Ouro! Ouro! Ouro! Compro e vendo. Rua Direita com a São Bento. Bolsa de Valores do Estado de São Paulo. Terno da Colombo e ar condicionado. Cabelo empastado de gel e a roupa passada no metrô lotado. Maleta preta e aquela cara de James Bond! Pura pagação de sapo... a marmita vai no lugar do notebook. "É bom economizar pra poder pagar as contas,né?". Mil e setecentos reais e um telefone colado com Super Bonder na orelha. Dizem que esses caras morrem tudo estressado. Do coração ou com a úlcera estourada. "Happy hour" no bar do Alemão. O cara da Bolsa conversa com os colegas sobre a matéria de capa da revista Exame desse mês. O som é Bruno e Marrone, mas a cerveja é gelada, a porção de salame, muito boa; e a conta não machuca! Eu visto uma placa! E almoço o torresminho da feijoada de quarta. Falo de amenidades com os coleguinhas de banquinho que é pra não esquentar a cuca. Aqui, todo mundo tá fodido mesmo! Duzentos e cinqüenta reais por mês, sentado numa porra de um banquinho das dez às cinco da tarde! Bebo uns drinks que é pra espairecer e faço o "Répi Áuer" no bar do Alemão; junto com os cusão da Bolsa de Valores. Gente metida a besta! O Edvaldo, lá da vila, tá querendo me passar um trinta e oito que pegou com o irmão dele. Acho que vou dar uma passadinha lá depois pra ver o revólver... ô Alemão, vê a caidêra aí,vai? Catuaba gelada, uma cervejinha, um rabo-de-galo e um pedaço do frango, aí da vitrine! O Ronivaldo, coitado, bebe umas pingas e come um pedacinho do frango ensopado. Diz assim pro Alemão: "Ô Alemão, dá um pedaço da minha irmã, aí, aquela galinha!". Coitado... coitada é da irmã dele! Uma Ipioca e "vâmussimbora"... ah!
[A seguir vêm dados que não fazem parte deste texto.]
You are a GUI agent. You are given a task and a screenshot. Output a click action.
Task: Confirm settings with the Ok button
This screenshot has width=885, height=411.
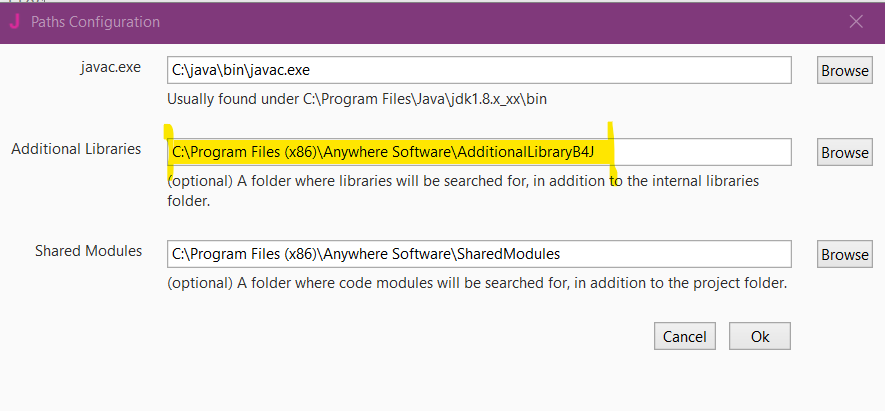(x=760, y=337)
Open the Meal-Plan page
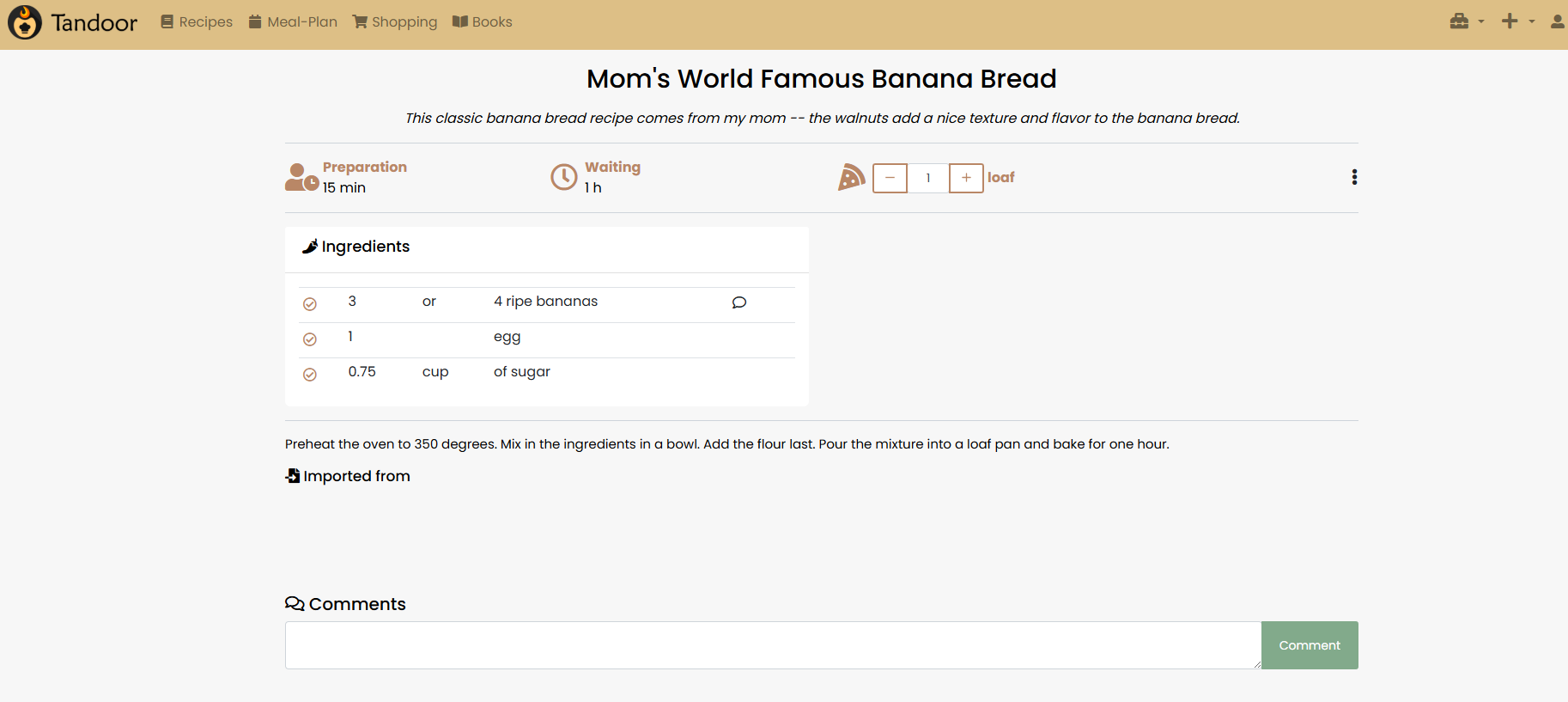The image size is (1568, 702). 293,21
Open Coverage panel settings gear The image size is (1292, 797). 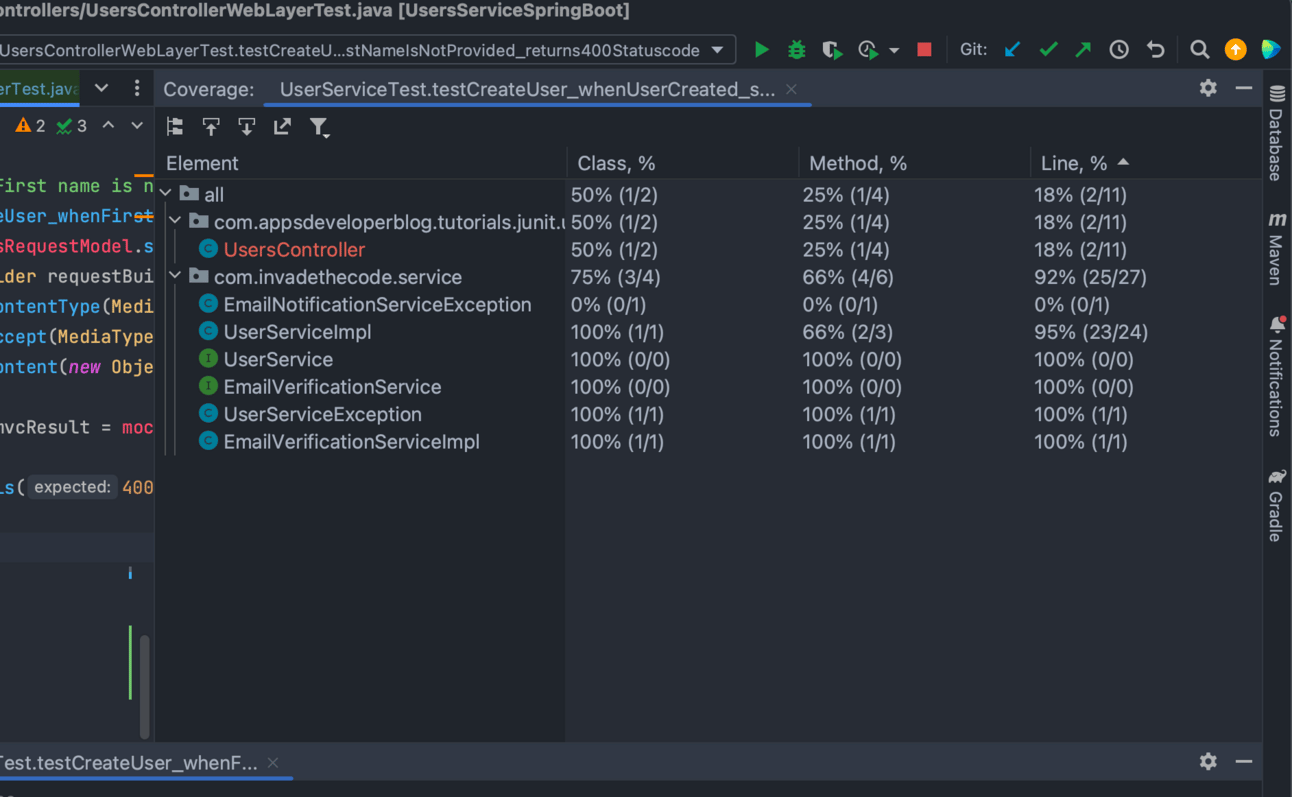point(1208,88)
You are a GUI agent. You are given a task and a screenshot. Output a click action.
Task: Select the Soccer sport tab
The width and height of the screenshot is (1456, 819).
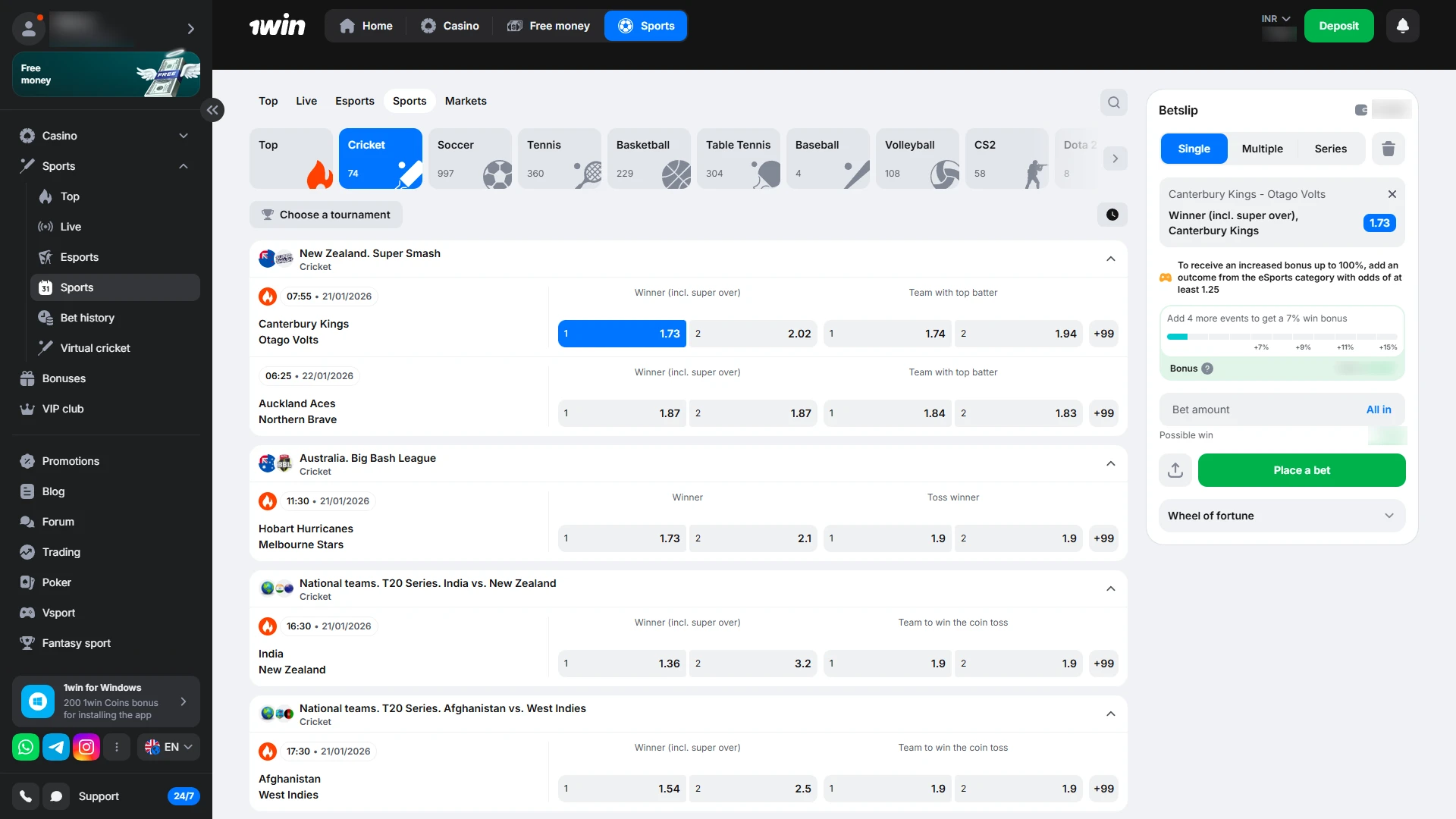pos(470,158)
Uma balinha de hortelã, que é pra despistar a Dona Encrenca! Senão, durmo com os cachorros hoje... Viiixi, a pinga bateu! Deixa eu ir embora antes que o mundo comece a rodar e eu comece a falar bobagem por aí...
Estação São Bento do metrô, quase em frente ao Mosteiro onde o Papa estava hospedado. Um tiozinho bêbado, que vinha zigue-zagueando rua abaixo, pára; e como se estivesse em um púlpito, começa a gritar:
"- ÔRU!ÔRU!ÔÔooURu!
Qui sssi FÔÔOOODA O ÔÔôuru!
REVÓÓÓLver... EU ATCHíru!
I Qui vá pra MEEeeeRDA TUDO ISSO!"
Dito isso, limpa a baba que escorreu da boca e dá um giro. Se apruma, como se estivesse em posição de "sentido!", desamassa a roupa suja e entra, capengando, na estação.